In its Android Developer’s blog, Google has explained that the company has boosted the system integrity protection in Android Nougat to prevent a compromised phone booting, or only allow it to boot in a limited capacity. This is a step up from Android Marshmallow, which carries out this check, but merely warns users and allows them to continue with the boot if they wish.
The good news, then, is that your phone will refuse to boot if infected with some types of malware, protecting your data. The bad news, says Google, is that some non-malicious data corruption may also result in a phone that won’t boot …
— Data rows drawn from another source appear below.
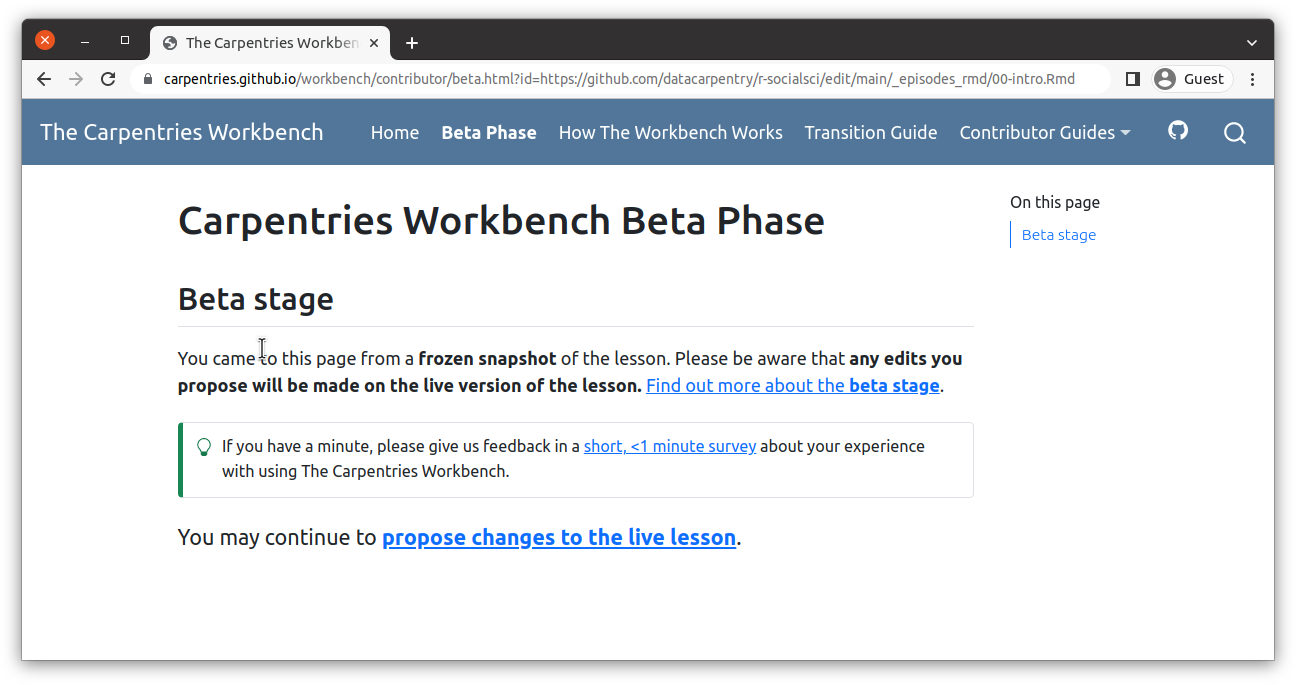The image size is (1296, 685).
Task: Reload the page with the refresh icon
Action: [109, 79]
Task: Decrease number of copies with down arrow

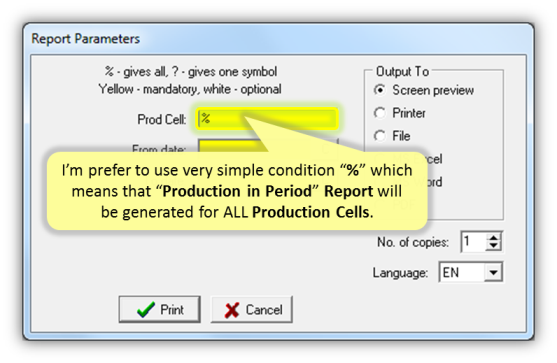Action: click(493, 246)
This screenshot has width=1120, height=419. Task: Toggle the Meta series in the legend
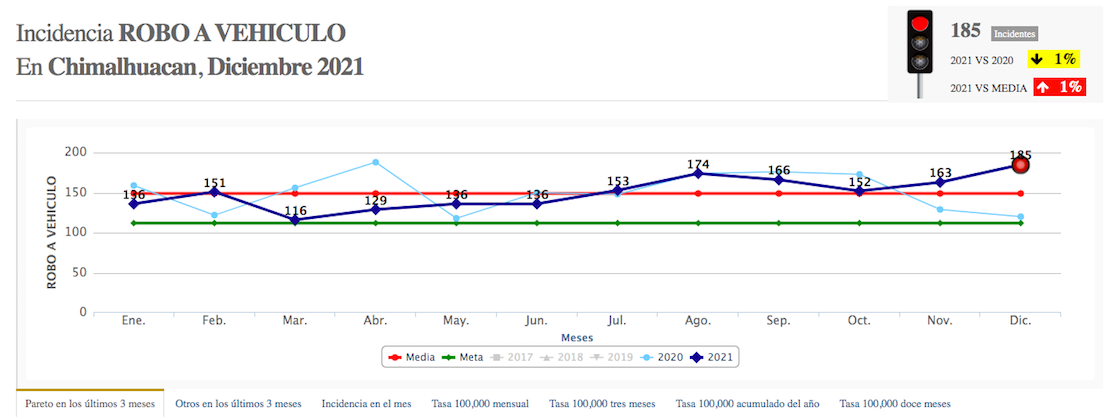[463, 357]
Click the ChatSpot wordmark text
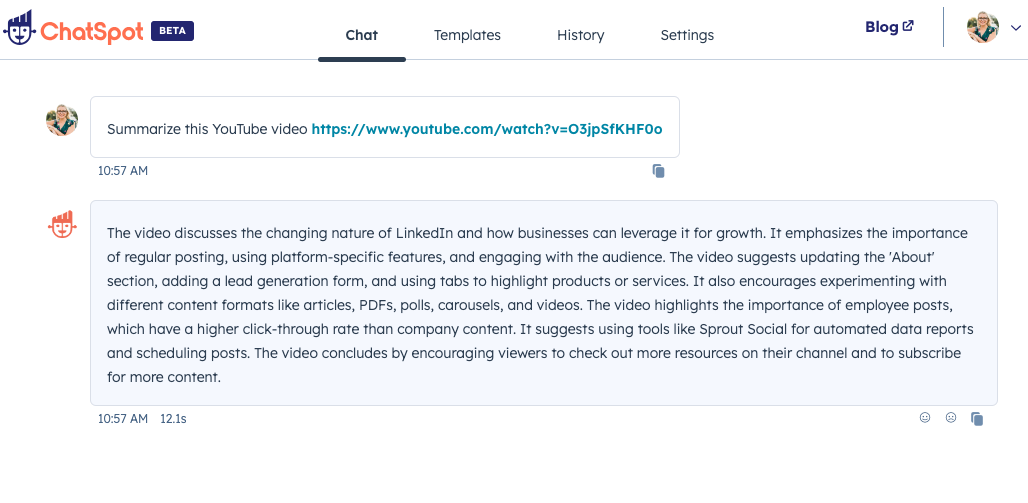Screen dimensions: 1028x503 pyautogui.click(x=92, y=31)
Android has alerted about system integrity since Marshmallow, but starting with devices first shipping with Android 7.0, we require verified boot to be strictly enforcing. This means that a device with a corrupt boot image or verified partition will not boot or will boot in a limited capacity with user consent. Such strict checking, though, means that non-malicious data corruption, which previously would be less visible, could now start affecting process functionality more.
Even a single-byte error could prevent the phone from booting. However, Android 7 includes additional code designed to guard against data-corruption.
In the changes we made to dm-verity for Android 7.0, we used a technique called interleaving to allow us to recover not only from a loss of an entire 4 KiB source block, but several consecutive blocks, while significantly reducing the space overhead required to achieve usable error correction capabilities compared to the naive implementation.
The Android Engineering team hosted a Reddit AMA yesterday providing more info on the latest version of the OS.